Geert Bosch wrote:
This is completely wrong. Making operations undefined is a two-edged sword. At the one hand, you can make more assumptions, but there's also the issue that when you want to rewrite expressions, you have to be more careful to not introduce undefined behavior when there was none before.
No, I think you miss the point
The canonical example is addition of signed integers. This operation is associative with -wrapv, but not without. So a = b + C1 + c + C2; could be written as a = b + c + (C1 + C2); where the constant addition is performed at compile time. With signed addition overflowing, you can't do any reassociation, because this might introduce overflows where none existed before.
Yes, but the overflows are harmless given that we know the code we can generate will actuallly wrap, so it is just fine to reassociate freely without -fwrapv, since the result will be the same. Overflow is not an issue. If the final result has overflowed, then the original program is for sure undefined. If the final result has not overflowed, then intermediate values may or may not have overflowed. There are two cases, either the original canonical order caused overflow, in which case giving the right result for the overall calculation is fine (though not required), or it did not, in which case giving the right result is also fine (and required)
Sometimes I think it is far better to have a default of -fwrapv for at -O1 and possibly -Os. Sure, this would disable some powerful optimizations, especially those involving loops, but it would in practise be very useful to get reasonably good optimization for programs with minimizing the number of programs with undefined behavior. Also, it would allow some new optimizations, so total loss of performance may be quite acceptable.
This is not right, on a machine where in fact addition wraps, -fwrapv can never enable optimizations that would otherwise not be possible. I must say when I first read this claim, I had exactly the same initial reaction as Geert, but then I thought about it more and realized the claim is indeed correct.
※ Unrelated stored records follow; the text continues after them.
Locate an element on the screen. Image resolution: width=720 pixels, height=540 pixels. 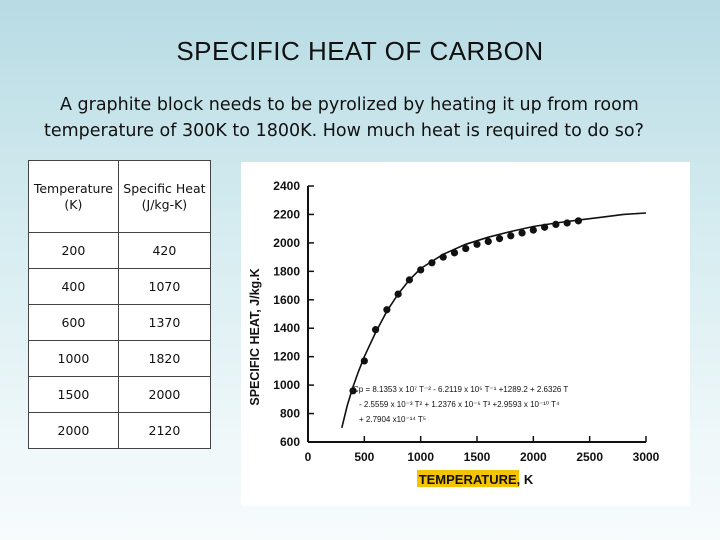
table-row: 1000 1820 is located at coordinates (120, 358). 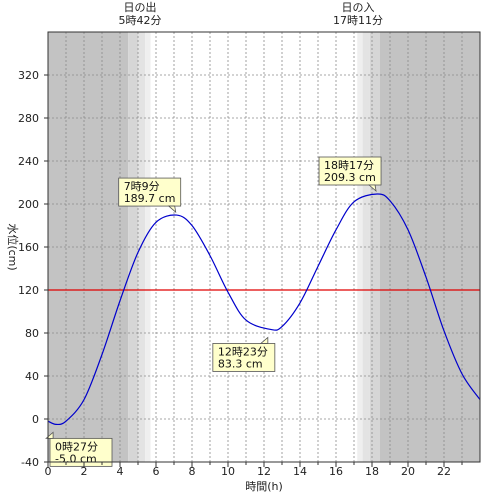 What do you see at coordinates (28, 248) in the screenshot?
I see `y-tick-label: 160` at bounding box center [28, 248].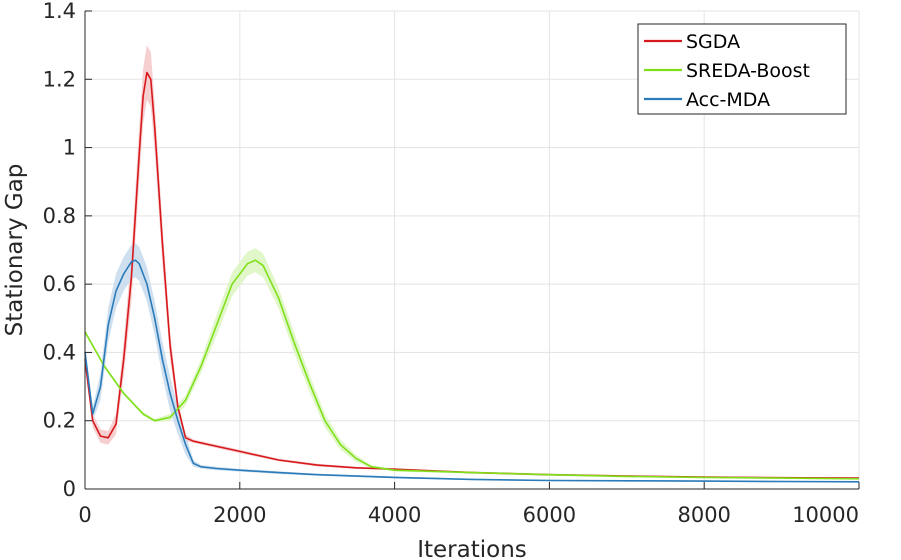 The width and height of the screenshot is (901, 560). Describe the element at coordinates (70, 489) in the screenshot. I see `y-tick-label: 0` at that location.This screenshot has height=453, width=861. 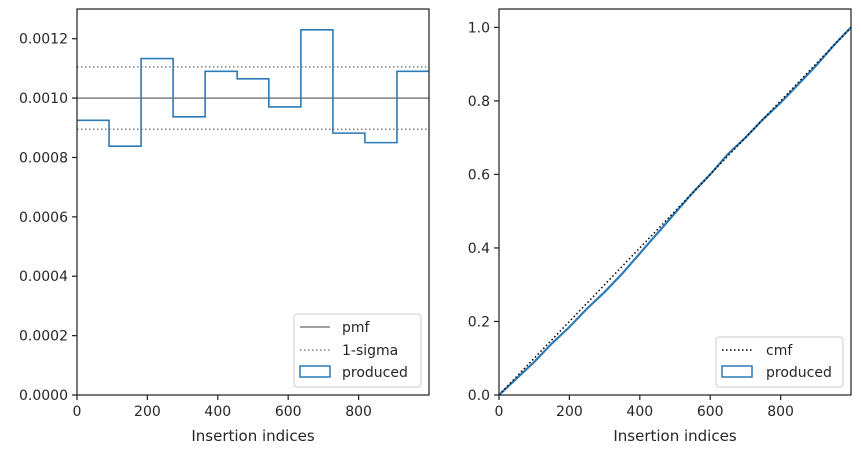 I want to click on cumulative-legend-box, so click(x=780, y=362).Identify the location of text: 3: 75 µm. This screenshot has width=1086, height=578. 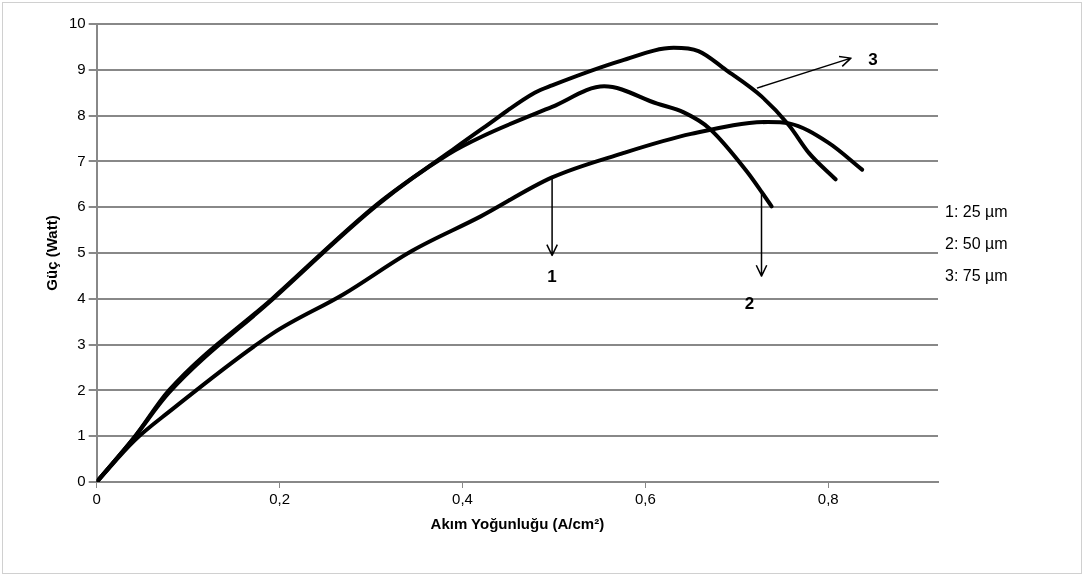
(976, 276).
Also, for safety-critical program and certification, it is essential to be able to reason about program behavior. Limiting the set of programs with erroneous or undefined execution is essential.
I don't see this at all, you have to prove that you don't have overflows in any case if the semantics of your program does not expect overflows. This is what you have to do in any Ada program. I don't see that enabling -fwrapv makes such proofs easier or harder.
If you want to prove that a program doesn't cause undefined behavior, it is very helpful signed integer overflow to be defined, even if it's just implementation defined. That would be a huge selling-point for GCC.